Животный страх охватил зверя. Мгновенно разрывная пуля размозжила вдребезги череп полярного владыки.
К концу шестого дня дом был готов. Аркадий Коковин острым топором нащепал лучинок и осторожно положил в печку.
— Вася, зажги, я посмотрю на дым.
— Какой дым?
— Обыкновенный. Примета такая: если дым столбом, жилье вверх дном.
— Чудишь ты, старина…
Коковина не уговоришь; зажженная лучина затрещала, синий огонек побежал по щепкам, вспыхнули дрова.
— Труба дымится ровно. Печка — во!
Аркадий Коковин заломил большой палец, накрыл его ладонью, а сверху посыпал воображаемым песком.
— На большой палец.
— Именно, палец с присыпочкой.
Плотники, закончив застил крыши, вставляли рамы. В стекла бил мягкий снег.
Северная Земля все больше куталась в зимнее платье. Сказочно росли сугробы, снег голубым плащом хоронил рыжие выступы острова. Как странно! Там, где несколько дней привольно гуляли лишь одни медведи, и отдыхали моржи, выросло новое советское поселение.
Выстроенный уютный домик, состоящий из жилой комнаты, кухни и каморки, предназначенной для радиостанции, шестью окнами весело смотрел на море.
— Здесь прямо из окон тюленей можно бить! — заявил Журавлев.
Я дивлюсь: Серега мало озабочен тем, что в этой избушке так мало места.
— Э! В тесноте да не в обиде. Мы работать приехали, а не отдыхать.
В ней в самом деле не плохо. В комнате устроены подвесные кровати, поставлены столы, стулья, у стен сложены приборы для точных измерений. Все приходит в порядок.

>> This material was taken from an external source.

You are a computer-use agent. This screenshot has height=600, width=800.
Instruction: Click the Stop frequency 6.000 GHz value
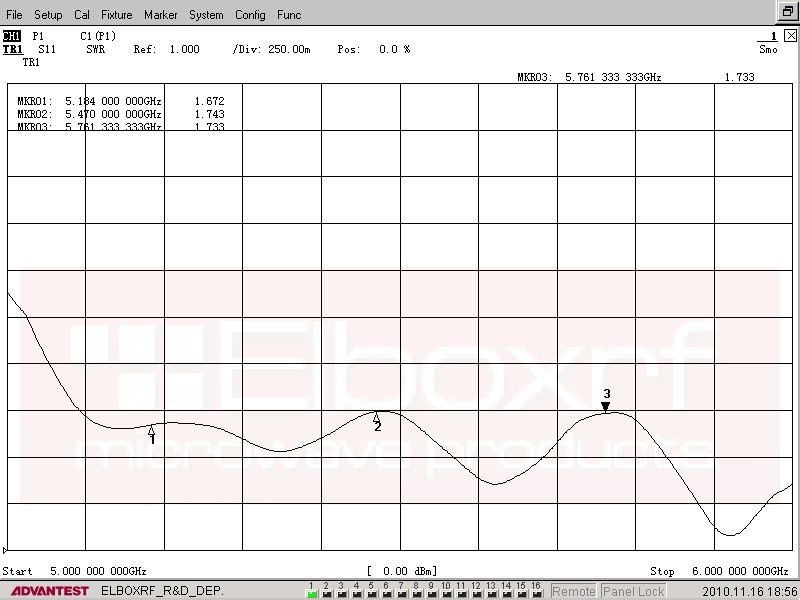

Североземельцы не думают об удобствах. У них нет кока (повара), нет и врача, нет служителя.
Повар, врач и служитель — коллектив. Это Ушаков, Урванцев, Ходов и Журавлев.
— У нас будет тепло, все сделано крепко и уютно. Чего больше надо? — окидывая взглядом новостройку, говорил Ушаков.
ОТЪЕЗД
„Навигация кончалась“. Льды белыми червями ползли в бухту. Надо уходить. Ледокол нужен на зверобойных промыслах.
Полученные с материка телеграммы намекали:
„…Скорей возвращайтесь, ждем результата работ…“
— Назад! — решил начальник экспедиции.
31 августа на берег переправили вещи зимовщиков. Перед отходом правительственный комиссар вручил Г. А. Ушакову полномочия.
„…Георгий Алексеевич Ушаков назначается начальником Северной Земли и всех прилегающих к ней островов, со всеми правами, присвоенными местным административным органам советской власти.
Г. А. Ушакову предоставляется, в соответствии с законами СССР и с местными особенностями, регулировать охоту и промысла на вверенной ему территории, ввозить и вывозить всякие товары, а также устанавливать правила въезда и выезда и пребывания на Северной Земле иностранных граждан…“
В моторную шлюпку первым вошел Ушаков.
— Пожалуйте на новоселье!
Ушаков устал за шесть бессонных дней напряженной работы. К рулю сел заместитель Николай Николаевич Урванцев, который, прежде чем сойти на землю, подал заявление в ячейку партии.